Mas, como explica a mentora em finanças Silvia Machado, até o “remédio” para a crise agrava a “doença”. “Essa nova medida foi criada para tentar inibir o nosso consumo. O grande problema é que, além de ser mais cara, ela afeta todos os campos da economia. Energia é como o combustível, quando aumenta todos os produtos encarecem, pois, as empresas vão pagar mais caro para produzir, logo, os preços no supermercado também sobem”, diz.
Silvia reforça que as empresas ficam sem saída. “A indústria continua consumindo a mesma quantidade de energia para a produção, só que com valor da conta mais alto. Então, ela também vai calcular essa despesa e alterar o preço. Por isso, vemos as pessoas mudarem hábitos alimentares, de consumo e até mesmo de transporte. Seja pegar uma carona em vez de ir de carro, usar o transporte público ou a bicicleta porque o orçamento familiar está mais apertado num período de tantas restrições de salário, queda de receita e perda de emprego”, exemplifica.
Diniz concorda com a fala da mentora em finanças. “O Estado aumenta os tributos no afã de coletar mais dinheiro para resolver o problema, só que, ao fazer isso, o próprio governo acaba afetando o custeio de uma produção. A indústria fica mais cara e, automaticamente, o produto encarece”.
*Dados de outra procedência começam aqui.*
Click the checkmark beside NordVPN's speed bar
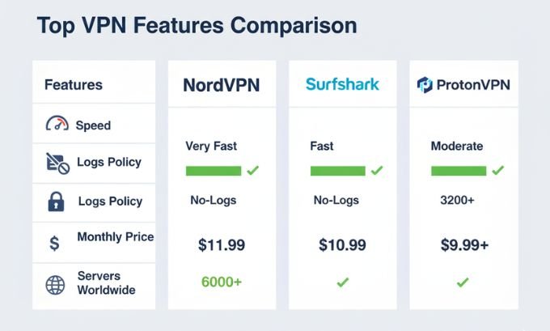 pyautogui.click(x=252, y=171)
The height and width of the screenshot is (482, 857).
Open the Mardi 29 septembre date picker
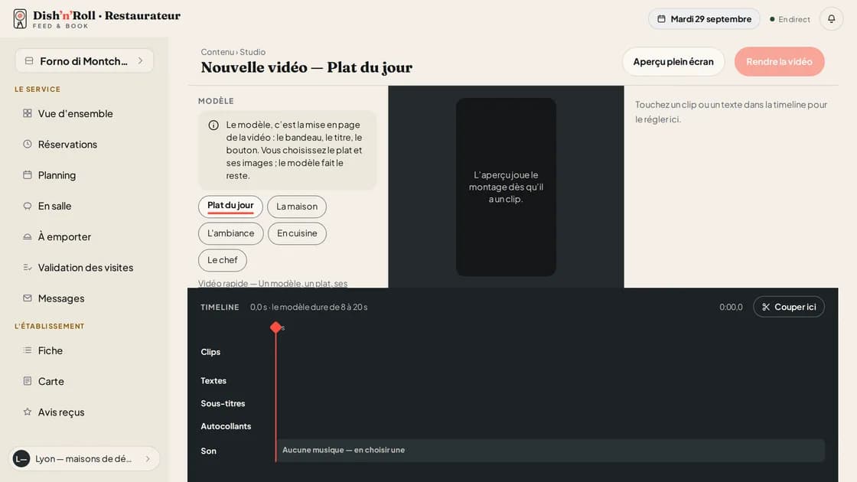coord(704,19)
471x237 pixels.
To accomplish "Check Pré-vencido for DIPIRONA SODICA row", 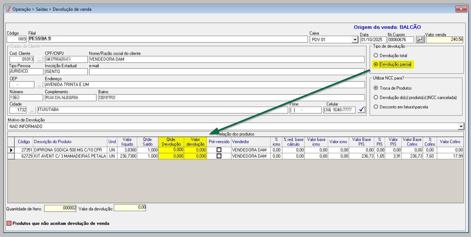I will pyautogui.click(x=219, y=150).
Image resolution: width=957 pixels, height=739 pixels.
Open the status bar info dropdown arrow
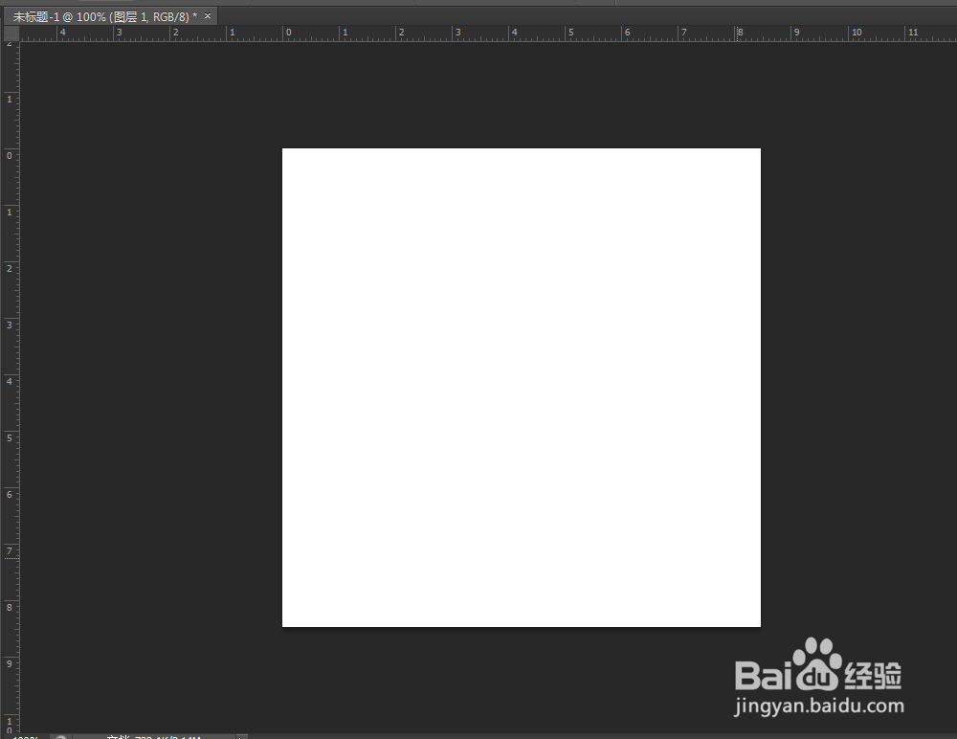click(241, 735)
Mesmo com uma boa condição financeira, a dona de casa Grazielli Ferraz, 35, precisou cortar uma série de gastos para lidar com os novos preços nas gôndolas. “O principal corte vai ser tirar meu filho mais novo da escola particular no ano que vem, mas o nosso plano, inicialmente, é que ele retorne quando a situação melhorar porque sabemos que a educação precisa ser uma prioridade. Mas, ficou insustentável. Fora isso, tivemos que fazer várias adaptações no supermercado ou simplesmente deixamos de comprar algumas coisas. Sinceramente, estou com medo da próxima fatura de energia”, conta a mãe de três meninos.
Na análise dos dois especialistas, três principais fatores devem impactar no bolso da população nos próximos meses. “Analisando friamente, todos os produtos e serviços que possuem relação com os governos, federal ou estadual, são os que mais pesaram. Combustível, energia e água. Porém, é preciso lembrar que o governo tem gastado um dinheiro absurdo para manter uma série de benefícios sociais, como o auxílio emergencial devido ao alto nível de desemprego. Ou seja, o governo precisa injetar dinheiro na máquina pública para mantê-lo. É um ciclo negativo que nenhuma administração até hoje conseguiu quebrar”, alerta Diniz.
Para Silvia, nesse cenário, restam poucas opções às famílias. “É preciso rever alguns hábitos e o estilo de vida. Considere um aluguel mais barato ou o carro na garagem que é pouco usado, mas que ainda está financiado. É o momento de continuar com esse empréstimo? Infelizmente, já são mais de 67% das famílias endividadas. O principal conselho é respirar, sentar e buscar resolver o que dá em curto prazo. Tente reduzir aquela assinatura de revistas ou streaming que não utiliza. Opte por pesquisa de preços para compras necessárias. Todo valor mais baixo é bem-vindo, mesmo que sejam centavos porque, no final, faz diferença. Reveja contratos, financiamentos e taxas de juros. Em algumas situações, a portabilidade pode fazer com que a parcela seja menor ou a redução do tempo para pagamento”, aconselha.